## Task to complete
Without including the pictures, copy out every line below.

=======

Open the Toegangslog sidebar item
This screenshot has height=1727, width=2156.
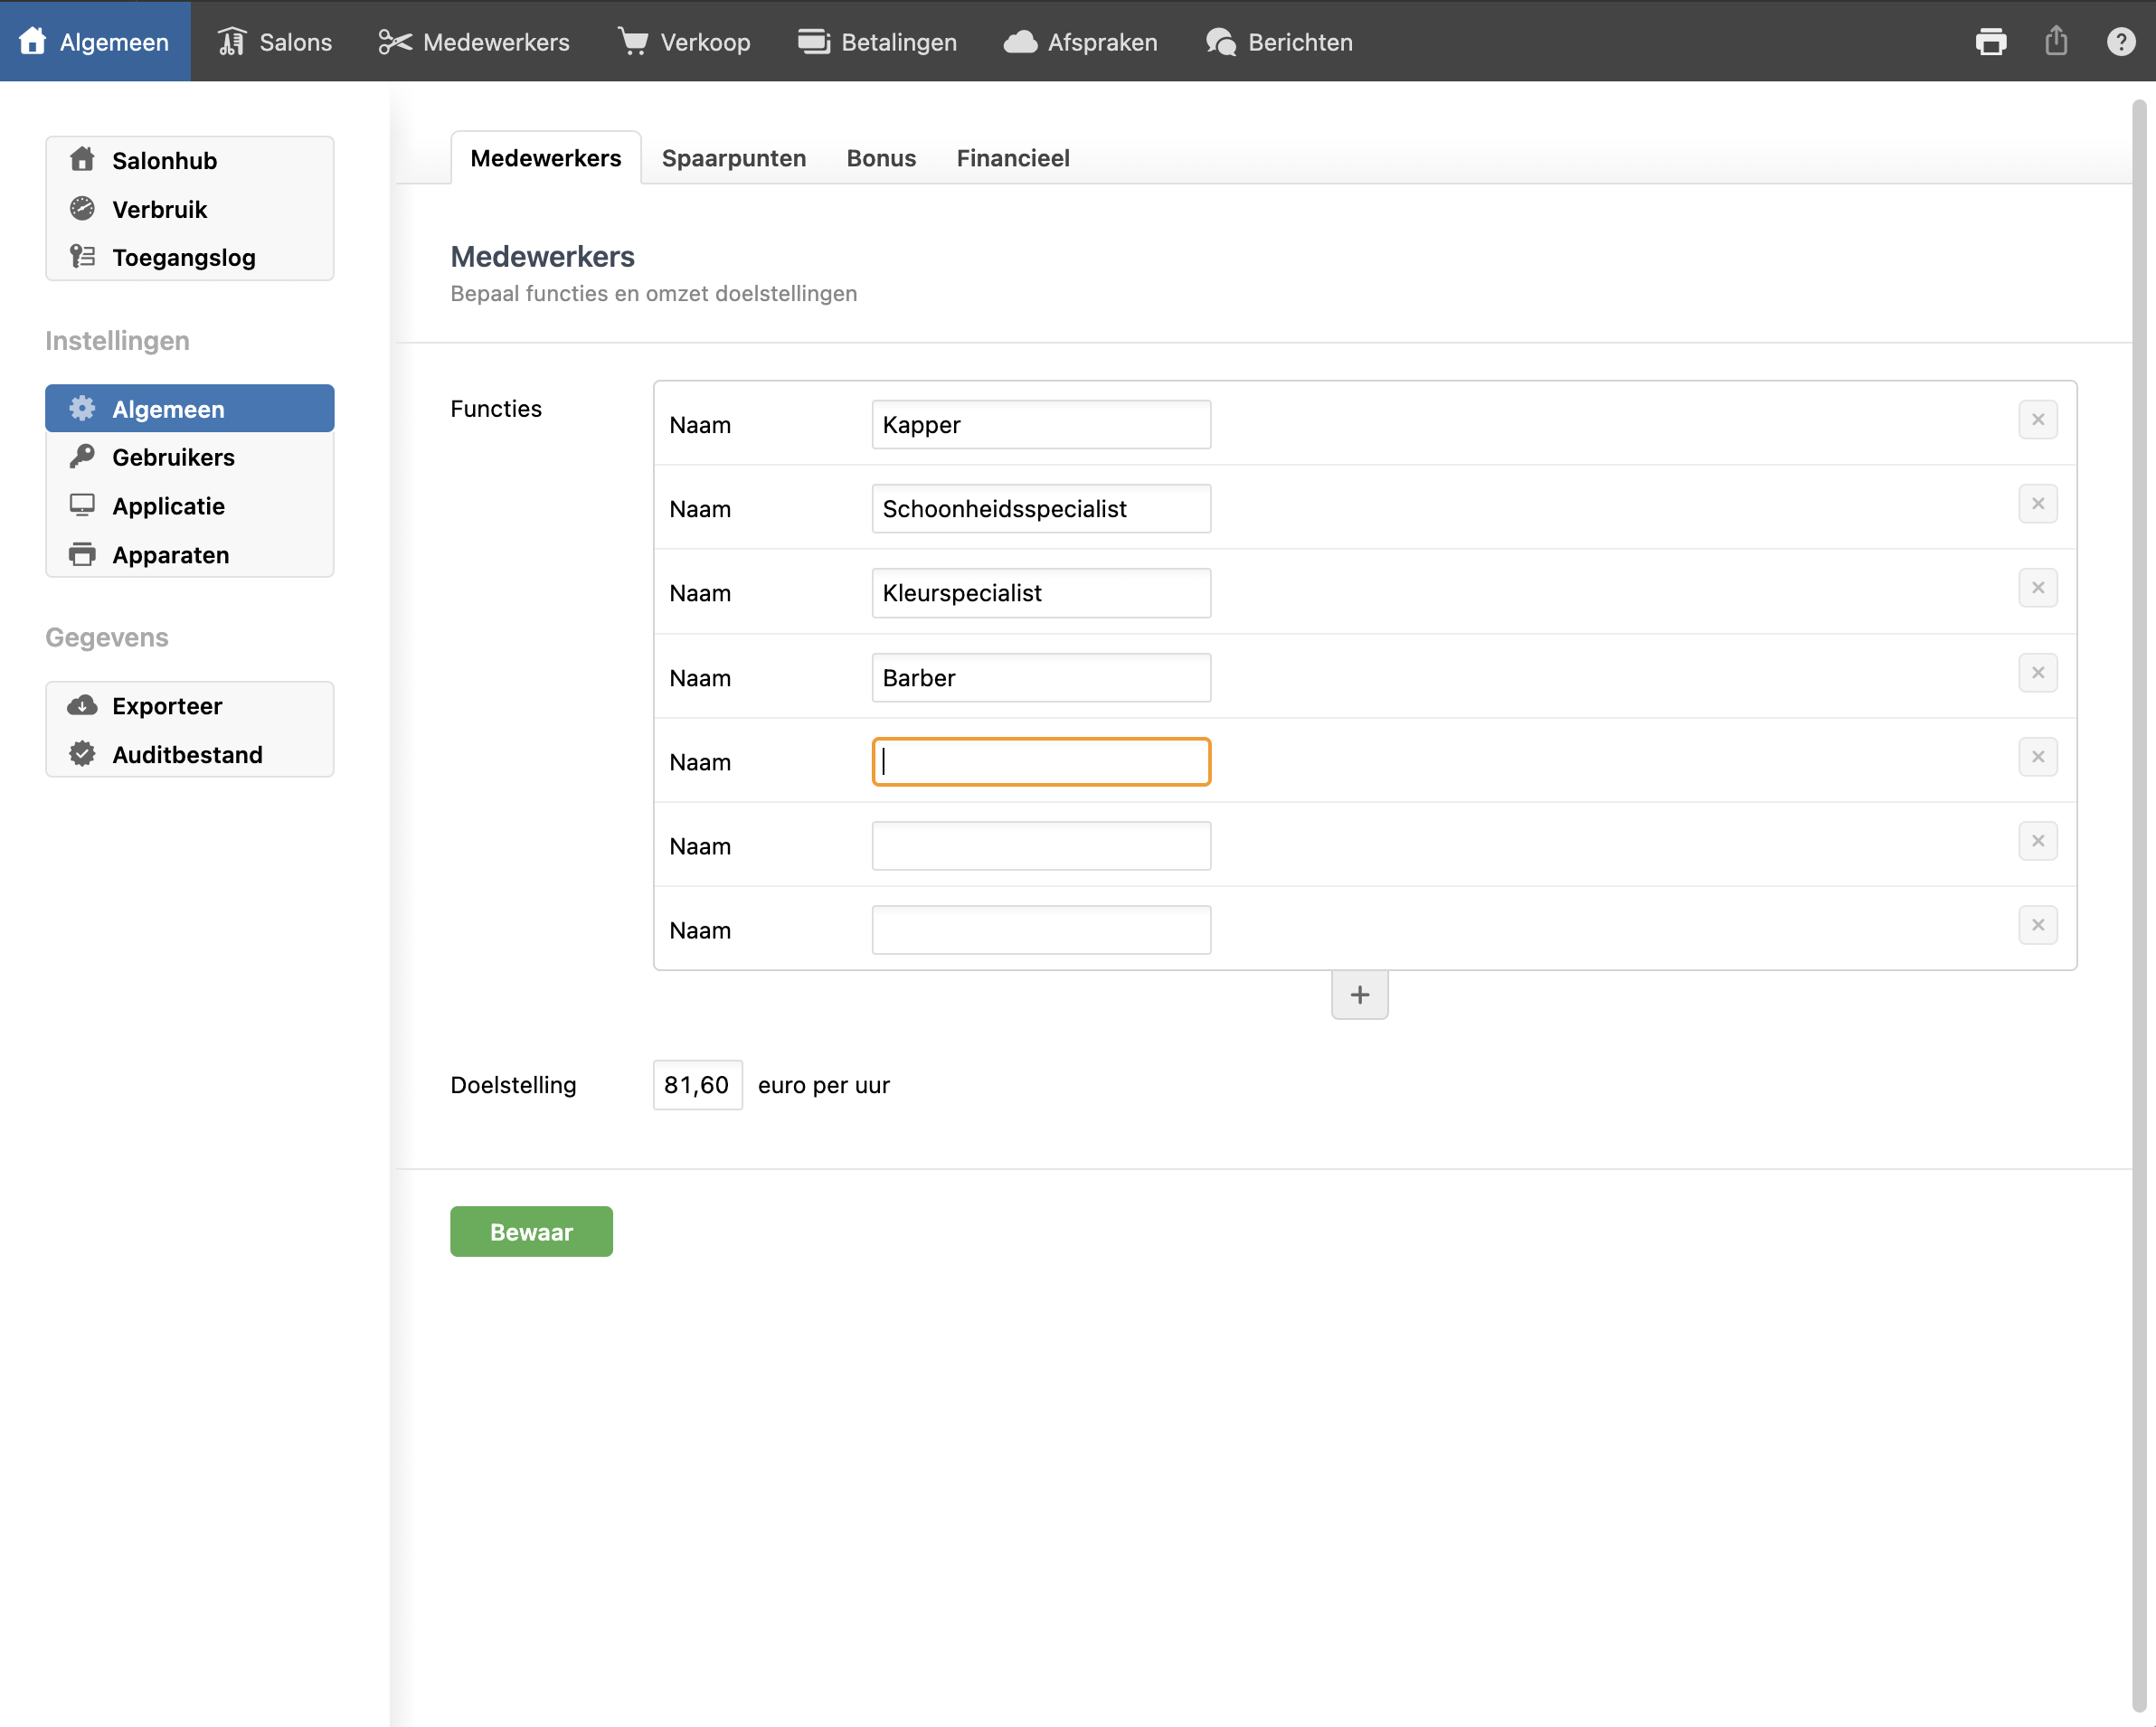point(183,258)
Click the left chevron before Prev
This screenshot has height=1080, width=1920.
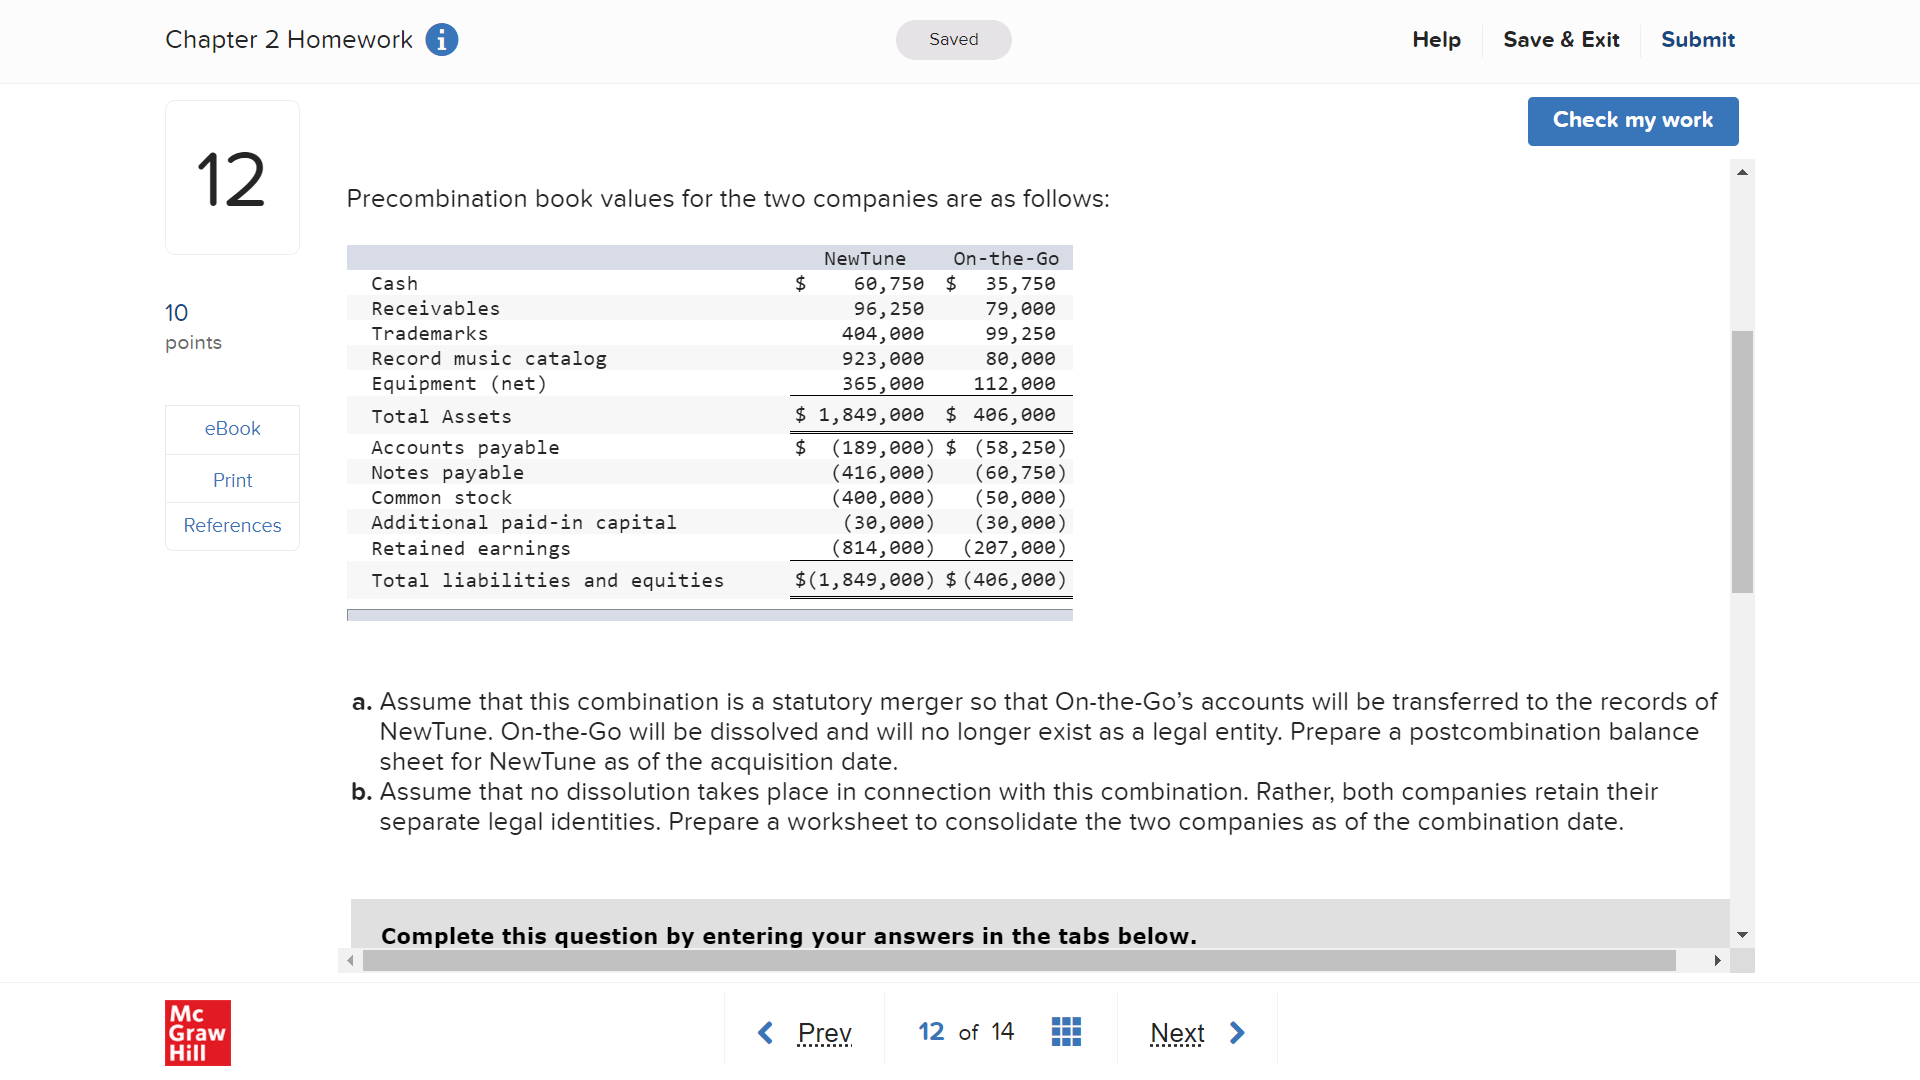click(x=766, y=1032)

=======

## Response area
Open the Toegangslog sidebar item
This screenshot has height=1727, width=2156.
point(183,258)
Click the left chevron before Prev
This screenshot has height=1080, width=1920.
click(x=766, y=1032)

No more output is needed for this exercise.